ASSIGNMENT :: In the data below, find the line containing "WordPress (1436, 374)", then set down that line and every later line up to and including the line containing "Cineva îmi folosește", exactly.

INPUT MATERIAL ::

========================

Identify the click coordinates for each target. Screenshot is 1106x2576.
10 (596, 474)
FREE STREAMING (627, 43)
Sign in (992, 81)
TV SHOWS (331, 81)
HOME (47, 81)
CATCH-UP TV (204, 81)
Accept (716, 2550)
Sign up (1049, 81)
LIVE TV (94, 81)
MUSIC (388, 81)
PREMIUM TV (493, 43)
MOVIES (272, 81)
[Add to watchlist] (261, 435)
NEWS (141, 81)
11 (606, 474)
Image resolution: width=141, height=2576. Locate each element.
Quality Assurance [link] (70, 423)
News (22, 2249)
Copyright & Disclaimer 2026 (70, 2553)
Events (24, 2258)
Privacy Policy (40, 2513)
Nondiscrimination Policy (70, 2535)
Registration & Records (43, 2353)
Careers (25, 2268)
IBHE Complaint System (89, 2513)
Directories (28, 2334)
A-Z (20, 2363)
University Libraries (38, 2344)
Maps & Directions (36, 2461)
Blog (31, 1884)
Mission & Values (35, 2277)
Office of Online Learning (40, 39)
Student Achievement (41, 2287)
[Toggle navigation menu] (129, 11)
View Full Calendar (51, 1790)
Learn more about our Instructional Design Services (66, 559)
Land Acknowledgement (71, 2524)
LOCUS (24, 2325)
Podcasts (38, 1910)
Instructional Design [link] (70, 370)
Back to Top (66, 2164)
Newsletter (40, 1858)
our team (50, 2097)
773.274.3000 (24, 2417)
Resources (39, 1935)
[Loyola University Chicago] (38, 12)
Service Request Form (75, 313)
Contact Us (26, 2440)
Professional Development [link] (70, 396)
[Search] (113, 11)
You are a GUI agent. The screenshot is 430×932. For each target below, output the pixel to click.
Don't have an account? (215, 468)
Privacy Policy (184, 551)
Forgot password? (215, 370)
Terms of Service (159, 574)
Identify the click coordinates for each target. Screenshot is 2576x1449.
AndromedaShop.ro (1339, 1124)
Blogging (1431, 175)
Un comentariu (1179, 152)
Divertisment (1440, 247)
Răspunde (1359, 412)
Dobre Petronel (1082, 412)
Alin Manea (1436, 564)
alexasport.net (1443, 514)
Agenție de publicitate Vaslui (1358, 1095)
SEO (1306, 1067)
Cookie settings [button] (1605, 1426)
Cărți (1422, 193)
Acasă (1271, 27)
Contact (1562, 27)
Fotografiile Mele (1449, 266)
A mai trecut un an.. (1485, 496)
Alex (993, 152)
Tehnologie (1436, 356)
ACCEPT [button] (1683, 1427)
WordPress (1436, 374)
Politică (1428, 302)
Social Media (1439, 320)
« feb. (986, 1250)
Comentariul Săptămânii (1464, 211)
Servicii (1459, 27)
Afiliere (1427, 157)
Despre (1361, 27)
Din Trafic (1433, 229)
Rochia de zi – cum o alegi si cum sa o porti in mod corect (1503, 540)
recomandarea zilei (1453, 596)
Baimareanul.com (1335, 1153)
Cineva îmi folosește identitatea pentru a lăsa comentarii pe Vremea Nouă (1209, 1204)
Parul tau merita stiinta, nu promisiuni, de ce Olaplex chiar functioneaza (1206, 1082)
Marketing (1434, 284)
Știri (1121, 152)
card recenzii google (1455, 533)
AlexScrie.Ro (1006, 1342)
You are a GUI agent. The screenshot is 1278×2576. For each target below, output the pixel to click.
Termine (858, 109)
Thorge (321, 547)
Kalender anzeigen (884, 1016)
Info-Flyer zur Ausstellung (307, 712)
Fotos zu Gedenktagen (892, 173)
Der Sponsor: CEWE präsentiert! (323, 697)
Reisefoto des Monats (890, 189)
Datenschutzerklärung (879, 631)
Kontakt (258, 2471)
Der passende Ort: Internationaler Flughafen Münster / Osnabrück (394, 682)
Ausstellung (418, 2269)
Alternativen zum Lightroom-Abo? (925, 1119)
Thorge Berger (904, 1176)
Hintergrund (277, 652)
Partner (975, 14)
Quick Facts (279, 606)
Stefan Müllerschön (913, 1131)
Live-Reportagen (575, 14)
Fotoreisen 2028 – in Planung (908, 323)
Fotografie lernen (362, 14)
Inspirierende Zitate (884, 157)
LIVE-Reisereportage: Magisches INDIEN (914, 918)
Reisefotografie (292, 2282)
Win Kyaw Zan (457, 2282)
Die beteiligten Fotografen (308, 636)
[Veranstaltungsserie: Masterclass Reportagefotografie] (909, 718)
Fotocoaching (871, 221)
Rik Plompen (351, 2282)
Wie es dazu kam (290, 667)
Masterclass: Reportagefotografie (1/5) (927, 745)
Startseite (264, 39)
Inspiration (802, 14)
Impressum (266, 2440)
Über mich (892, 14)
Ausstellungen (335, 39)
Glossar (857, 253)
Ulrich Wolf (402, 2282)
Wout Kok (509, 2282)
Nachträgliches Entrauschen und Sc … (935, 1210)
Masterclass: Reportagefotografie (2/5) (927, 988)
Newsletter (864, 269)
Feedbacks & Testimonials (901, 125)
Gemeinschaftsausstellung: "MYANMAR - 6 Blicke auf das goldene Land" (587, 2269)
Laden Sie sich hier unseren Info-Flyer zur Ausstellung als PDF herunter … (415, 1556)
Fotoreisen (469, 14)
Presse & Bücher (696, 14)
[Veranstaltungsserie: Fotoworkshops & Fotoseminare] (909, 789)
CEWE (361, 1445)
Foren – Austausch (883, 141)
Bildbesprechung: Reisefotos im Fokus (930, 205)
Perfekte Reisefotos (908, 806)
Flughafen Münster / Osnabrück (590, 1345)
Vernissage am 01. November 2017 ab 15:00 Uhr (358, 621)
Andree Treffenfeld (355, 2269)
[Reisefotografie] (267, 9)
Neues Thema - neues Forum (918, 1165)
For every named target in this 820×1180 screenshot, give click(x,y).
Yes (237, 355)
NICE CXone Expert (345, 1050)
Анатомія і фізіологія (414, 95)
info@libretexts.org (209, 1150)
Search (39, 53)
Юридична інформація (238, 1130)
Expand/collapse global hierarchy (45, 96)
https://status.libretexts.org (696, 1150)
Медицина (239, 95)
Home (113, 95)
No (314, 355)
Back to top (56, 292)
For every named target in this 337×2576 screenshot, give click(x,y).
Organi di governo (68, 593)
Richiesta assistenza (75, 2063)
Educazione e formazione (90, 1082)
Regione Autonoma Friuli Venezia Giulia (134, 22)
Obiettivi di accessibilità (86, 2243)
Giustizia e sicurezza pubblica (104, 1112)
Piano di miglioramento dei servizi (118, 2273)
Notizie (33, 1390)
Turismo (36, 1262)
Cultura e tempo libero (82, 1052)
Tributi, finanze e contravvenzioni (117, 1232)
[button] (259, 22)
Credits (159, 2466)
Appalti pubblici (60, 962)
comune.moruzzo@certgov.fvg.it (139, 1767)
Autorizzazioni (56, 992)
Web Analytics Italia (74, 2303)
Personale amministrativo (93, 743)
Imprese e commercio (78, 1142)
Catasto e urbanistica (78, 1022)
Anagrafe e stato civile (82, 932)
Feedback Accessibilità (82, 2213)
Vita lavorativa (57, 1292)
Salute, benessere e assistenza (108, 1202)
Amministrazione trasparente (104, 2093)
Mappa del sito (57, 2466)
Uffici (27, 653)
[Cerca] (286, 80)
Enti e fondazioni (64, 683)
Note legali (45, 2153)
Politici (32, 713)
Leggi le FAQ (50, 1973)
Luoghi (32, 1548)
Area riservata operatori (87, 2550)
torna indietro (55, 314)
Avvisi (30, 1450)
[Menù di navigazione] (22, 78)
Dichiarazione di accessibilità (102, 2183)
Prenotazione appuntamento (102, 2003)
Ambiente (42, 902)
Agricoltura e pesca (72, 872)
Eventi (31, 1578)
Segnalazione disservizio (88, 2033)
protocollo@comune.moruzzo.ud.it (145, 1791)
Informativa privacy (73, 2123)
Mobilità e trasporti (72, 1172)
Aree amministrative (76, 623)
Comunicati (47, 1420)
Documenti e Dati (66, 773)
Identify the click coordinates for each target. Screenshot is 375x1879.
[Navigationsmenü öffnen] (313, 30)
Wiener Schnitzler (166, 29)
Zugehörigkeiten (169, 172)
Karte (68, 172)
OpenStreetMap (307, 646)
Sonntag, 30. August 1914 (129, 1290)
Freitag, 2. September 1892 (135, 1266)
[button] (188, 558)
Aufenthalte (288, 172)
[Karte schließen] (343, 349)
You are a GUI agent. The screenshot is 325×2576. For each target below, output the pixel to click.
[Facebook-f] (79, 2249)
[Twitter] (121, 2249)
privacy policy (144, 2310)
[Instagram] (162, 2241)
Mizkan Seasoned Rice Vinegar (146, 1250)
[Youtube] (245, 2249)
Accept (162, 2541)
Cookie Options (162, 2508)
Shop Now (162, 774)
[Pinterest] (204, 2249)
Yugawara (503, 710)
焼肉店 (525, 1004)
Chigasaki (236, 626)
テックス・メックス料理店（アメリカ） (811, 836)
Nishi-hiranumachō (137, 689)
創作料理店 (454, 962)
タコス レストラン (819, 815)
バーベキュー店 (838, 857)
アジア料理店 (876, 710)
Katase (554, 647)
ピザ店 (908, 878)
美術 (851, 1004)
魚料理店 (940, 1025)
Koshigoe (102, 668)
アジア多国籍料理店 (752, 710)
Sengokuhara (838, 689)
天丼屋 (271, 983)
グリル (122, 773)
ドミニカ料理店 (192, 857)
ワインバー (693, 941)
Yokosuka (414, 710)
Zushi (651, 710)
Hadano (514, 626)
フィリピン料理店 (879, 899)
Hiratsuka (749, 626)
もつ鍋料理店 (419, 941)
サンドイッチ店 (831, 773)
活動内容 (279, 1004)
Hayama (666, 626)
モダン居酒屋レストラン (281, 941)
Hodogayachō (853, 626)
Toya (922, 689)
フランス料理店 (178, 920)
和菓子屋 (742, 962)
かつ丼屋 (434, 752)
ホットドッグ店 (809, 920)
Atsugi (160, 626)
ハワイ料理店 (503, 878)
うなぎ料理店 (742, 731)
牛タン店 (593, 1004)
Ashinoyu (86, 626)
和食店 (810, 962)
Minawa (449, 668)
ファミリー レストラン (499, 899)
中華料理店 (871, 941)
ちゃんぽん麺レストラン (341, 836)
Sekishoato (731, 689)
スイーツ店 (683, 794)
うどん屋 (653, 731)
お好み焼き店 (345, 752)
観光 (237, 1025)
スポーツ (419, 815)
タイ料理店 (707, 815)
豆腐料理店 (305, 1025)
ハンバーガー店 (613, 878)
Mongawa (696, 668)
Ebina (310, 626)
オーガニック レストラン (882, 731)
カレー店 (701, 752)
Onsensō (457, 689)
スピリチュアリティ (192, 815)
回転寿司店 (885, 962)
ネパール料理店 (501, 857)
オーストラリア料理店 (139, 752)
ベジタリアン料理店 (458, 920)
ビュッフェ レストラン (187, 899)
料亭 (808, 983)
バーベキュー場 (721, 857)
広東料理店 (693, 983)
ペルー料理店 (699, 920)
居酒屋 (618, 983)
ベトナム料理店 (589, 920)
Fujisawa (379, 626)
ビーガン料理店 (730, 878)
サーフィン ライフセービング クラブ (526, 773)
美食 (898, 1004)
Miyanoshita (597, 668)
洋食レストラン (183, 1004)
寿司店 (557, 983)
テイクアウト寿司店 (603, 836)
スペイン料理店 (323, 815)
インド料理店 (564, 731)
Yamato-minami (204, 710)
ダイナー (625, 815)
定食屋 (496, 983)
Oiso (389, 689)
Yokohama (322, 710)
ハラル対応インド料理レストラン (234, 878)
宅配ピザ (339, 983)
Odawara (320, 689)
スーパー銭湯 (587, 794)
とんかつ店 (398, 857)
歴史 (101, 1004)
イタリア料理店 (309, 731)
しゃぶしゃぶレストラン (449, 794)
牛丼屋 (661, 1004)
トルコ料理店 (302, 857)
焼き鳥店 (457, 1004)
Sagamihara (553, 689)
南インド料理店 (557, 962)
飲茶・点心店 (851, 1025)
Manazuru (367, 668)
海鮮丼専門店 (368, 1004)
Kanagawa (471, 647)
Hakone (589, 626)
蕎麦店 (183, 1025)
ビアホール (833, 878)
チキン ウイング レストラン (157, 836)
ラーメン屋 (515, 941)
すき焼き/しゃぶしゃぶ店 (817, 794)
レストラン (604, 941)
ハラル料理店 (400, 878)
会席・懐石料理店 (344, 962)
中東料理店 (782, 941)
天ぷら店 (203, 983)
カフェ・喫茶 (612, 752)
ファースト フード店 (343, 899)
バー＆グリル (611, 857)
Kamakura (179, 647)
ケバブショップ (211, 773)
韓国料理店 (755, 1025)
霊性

========================

THE COMPLETED TASK ::
WordPress (1436, 374)
Politică (1428, 302)
Social Media (1439, 320)
« feb. (986, 1250)
Comentariul Săptămânii (1464, 211)
Servicii (1459, 27)
Afiliere (1427, 157)
Despre (1361, 27)
Din Trafic (1433, 229)
Rochia de zi – cum o alegi si cum sa o porti in mod corect (1503, 540)
recomandarea zilei (1453, 596)
Baimareanul.com (1335, 1153)
Cineva îmi folosește identitatea pentru a lăsa comentarii pe Vremea Nouă (1209, 1204)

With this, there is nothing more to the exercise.